_Information supplied_.
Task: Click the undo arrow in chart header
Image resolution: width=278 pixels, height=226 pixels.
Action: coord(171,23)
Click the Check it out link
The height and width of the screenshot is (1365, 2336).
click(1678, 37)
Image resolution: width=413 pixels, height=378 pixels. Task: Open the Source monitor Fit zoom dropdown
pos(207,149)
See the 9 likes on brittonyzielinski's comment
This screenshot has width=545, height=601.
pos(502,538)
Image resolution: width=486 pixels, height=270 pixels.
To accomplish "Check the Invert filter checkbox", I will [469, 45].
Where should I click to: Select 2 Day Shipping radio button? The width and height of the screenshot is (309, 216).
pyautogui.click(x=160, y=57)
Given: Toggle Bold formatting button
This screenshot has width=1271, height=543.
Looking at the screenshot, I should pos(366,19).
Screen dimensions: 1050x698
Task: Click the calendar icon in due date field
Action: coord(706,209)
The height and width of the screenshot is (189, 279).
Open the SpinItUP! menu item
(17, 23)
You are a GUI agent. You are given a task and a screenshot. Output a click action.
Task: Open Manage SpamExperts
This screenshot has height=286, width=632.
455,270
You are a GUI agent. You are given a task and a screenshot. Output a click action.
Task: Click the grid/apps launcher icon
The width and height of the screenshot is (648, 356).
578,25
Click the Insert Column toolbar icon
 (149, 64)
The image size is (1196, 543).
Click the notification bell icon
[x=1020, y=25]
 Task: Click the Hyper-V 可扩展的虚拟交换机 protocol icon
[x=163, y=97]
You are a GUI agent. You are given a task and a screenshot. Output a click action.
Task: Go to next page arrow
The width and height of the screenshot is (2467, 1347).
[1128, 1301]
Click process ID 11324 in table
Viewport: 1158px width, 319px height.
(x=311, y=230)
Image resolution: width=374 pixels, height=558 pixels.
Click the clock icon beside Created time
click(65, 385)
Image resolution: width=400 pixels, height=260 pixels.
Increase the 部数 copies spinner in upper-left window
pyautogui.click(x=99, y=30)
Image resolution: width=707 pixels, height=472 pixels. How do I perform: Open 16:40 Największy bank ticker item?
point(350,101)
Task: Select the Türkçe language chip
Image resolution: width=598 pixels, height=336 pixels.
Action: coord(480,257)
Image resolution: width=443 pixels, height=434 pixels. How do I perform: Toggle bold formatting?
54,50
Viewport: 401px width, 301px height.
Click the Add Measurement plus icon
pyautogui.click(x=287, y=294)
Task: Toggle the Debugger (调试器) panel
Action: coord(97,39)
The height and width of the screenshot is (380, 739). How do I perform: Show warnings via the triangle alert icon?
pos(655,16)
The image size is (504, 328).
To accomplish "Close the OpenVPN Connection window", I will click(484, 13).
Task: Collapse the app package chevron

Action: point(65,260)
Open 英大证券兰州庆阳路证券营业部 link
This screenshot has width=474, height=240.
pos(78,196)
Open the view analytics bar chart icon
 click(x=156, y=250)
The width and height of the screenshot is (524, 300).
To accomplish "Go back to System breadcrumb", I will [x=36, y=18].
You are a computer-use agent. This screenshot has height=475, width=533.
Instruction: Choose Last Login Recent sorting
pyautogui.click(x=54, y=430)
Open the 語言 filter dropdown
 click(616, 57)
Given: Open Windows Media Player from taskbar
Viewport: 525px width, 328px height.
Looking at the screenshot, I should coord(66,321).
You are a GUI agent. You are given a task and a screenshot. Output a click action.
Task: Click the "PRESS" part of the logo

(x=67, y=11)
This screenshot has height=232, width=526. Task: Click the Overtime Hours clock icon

_What you are asked to do_. Rewrite the material starting at the line containing "Task: Collapse the app package chevron" and ending at the line containing "click(x=156, y=250)", replacing "chevron" with "arrow" and changing nothing else.

_Finished answer_.
Task: Collapse the app package arrow

Action: point(65,260)
Open 英大证券兰州庆阳路证券营业部 link
This screenshot has width=474, height=240.
pos(78,196)
Open the view analytics bar chart icon
 click(x=156, y=250)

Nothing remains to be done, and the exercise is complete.